Research Forms: Writing Bricks

A nugget from the archives around how forms of writing and research are affected by the tools we use…

Writing Bricks

Rebecca Roach

This image is from a report written by Doug Engelbart, engineer and computer scientist best known for developing the computer mouse. Its a “writing brick”. Or at least, a pencil taped to a brick.

The writing brick was part of Engelbart’s efforts, with colleagues at the Augmentation Research Centre (part of the Stanford Research Institute) to fulfil a lofty goal: developing computer tools and a personal workstation that could serve a much grander ambition of ‘improving the intellectual effectiveness of the individual human being’. Engelbart wasn’t alone in his sense of purpose. Vannevar Bush, another key figure in the history of computing, had proposed the “Memex” machine as a means by which to overcome the information overload that threatened scientists and scholars in the 1940s. Bush didn’t use bricks, his thinking was more around mimeography.

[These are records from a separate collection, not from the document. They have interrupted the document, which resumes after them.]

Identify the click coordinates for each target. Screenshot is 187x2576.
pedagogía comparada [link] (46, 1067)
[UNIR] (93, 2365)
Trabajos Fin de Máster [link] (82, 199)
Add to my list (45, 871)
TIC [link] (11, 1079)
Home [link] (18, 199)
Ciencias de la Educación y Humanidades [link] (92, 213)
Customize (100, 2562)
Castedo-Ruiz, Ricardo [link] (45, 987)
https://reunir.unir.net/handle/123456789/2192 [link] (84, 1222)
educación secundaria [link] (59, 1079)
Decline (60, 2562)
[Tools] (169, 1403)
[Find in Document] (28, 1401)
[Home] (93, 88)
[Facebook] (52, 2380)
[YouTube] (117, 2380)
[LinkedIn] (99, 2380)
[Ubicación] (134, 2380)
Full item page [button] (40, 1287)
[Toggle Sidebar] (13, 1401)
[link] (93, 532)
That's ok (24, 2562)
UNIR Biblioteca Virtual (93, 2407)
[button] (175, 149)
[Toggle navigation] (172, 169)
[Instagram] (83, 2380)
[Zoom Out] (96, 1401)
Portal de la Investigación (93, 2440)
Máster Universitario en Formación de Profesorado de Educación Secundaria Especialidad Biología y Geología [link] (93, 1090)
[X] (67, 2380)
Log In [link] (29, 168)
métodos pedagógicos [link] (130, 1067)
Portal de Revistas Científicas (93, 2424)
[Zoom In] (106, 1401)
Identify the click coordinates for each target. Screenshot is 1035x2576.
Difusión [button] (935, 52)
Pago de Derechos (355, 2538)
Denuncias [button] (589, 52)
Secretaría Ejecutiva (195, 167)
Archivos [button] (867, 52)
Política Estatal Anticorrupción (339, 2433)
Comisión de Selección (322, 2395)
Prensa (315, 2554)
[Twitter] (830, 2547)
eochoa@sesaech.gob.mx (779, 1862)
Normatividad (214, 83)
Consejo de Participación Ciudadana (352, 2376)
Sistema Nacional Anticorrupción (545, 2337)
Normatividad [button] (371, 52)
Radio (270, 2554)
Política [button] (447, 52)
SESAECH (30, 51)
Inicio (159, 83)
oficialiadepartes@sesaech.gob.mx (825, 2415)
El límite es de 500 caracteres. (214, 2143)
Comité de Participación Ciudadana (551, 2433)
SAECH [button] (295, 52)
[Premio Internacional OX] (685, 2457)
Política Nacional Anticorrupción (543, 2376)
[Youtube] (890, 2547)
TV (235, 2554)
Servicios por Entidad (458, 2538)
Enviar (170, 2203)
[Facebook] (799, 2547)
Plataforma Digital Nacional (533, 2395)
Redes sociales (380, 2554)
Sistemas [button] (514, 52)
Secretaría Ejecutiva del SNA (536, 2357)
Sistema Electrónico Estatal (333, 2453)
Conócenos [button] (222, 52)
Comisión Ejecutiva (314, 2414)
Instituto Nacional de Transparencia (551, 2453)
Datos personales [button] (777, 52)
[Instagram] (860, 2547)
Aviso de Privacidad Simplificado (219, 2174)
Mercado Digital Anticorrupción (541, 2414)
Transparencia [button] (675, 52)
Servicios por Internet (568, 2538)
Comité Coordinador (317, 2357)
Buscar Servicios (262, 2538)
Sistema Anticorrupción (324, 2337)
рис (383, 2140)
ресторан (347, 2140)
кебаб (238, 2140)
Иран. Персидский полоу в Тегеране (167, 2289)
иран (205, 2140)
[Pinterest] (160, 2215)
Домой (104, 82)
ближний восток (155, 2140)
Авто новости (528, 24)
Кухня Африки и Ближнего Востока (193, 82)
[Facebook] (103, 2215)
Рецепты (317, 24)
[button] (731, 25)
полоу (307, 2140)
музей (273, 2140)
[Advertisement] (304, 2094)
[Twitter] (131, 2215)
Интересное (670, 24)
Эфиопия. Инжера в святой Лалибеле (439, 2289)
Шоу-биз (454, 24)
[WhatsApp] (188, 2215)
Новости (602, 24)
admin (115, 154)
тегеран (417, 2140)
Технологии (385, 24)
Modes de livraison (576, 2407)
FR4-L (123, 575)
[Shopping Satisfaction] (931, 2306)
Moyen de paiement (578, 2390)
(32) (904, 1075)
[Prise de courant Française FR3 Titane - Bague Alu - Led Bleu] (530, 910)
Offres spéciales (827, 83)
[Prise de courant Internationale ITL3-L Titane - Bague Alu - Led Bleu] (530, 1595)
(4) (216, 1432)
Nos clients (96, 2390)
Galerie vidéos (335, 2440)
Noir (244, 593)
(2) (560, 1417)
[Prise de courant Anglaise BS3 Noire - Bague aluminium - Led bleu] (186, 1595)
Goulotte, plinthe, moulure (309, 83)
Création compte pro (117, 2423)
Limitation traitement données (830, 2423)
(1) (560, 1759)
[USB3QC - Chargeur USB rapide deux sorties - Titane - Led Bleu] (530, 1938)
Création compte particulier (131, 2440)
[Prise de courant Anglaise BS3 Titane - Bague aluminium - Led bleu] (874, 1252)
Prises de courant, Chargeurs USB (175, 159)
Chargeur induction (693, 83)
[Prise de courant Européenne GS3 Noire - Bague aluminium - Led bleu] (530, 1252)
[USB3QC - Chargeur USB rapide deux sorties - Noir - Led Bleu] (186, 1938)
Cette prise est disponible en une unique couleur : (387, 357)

The writing brick hasn’t garnered the publicity that the computer mouse has. It wasn’t part of the “mother of all demos”: the 1968 moment where Engelbart demoed the results of his team’s work – the mouse, graphics, video conferencing, hypertext and other systems and hardware now commonplace in personal computing devices. Nor is it the metaphor by which Engelbart’s DIY approach is known (all things being equal it should be “brick-strapping”, not “bootstrapping”). But that is not to say it wasn’t important.

In a later talk for the Association of Computing Machinery conference on the History of Personal Workstations, Engelbart explained why he forced his colleagues to write with bricks.

it’s only a matter of happenstance that the scale of our body and our tools and such lets us write as fast as we can. What if it were slow and tedious to write? A person doesn’t have to work that way very long before starting to realize that our academic work, our books-a great deal would change in our world if that’s how hard it had been to write.

Engelbart’s point was not really about technological determinism, he was making a point about thinking outside the design box. But as he notes, our knowledge work and objects are themselves shaped by the affordances of specific writing technologies.

As our writing technologies change, how might we reimagine our academic work and objects? What might that writing brick experiment suggest to us almost 50 years later?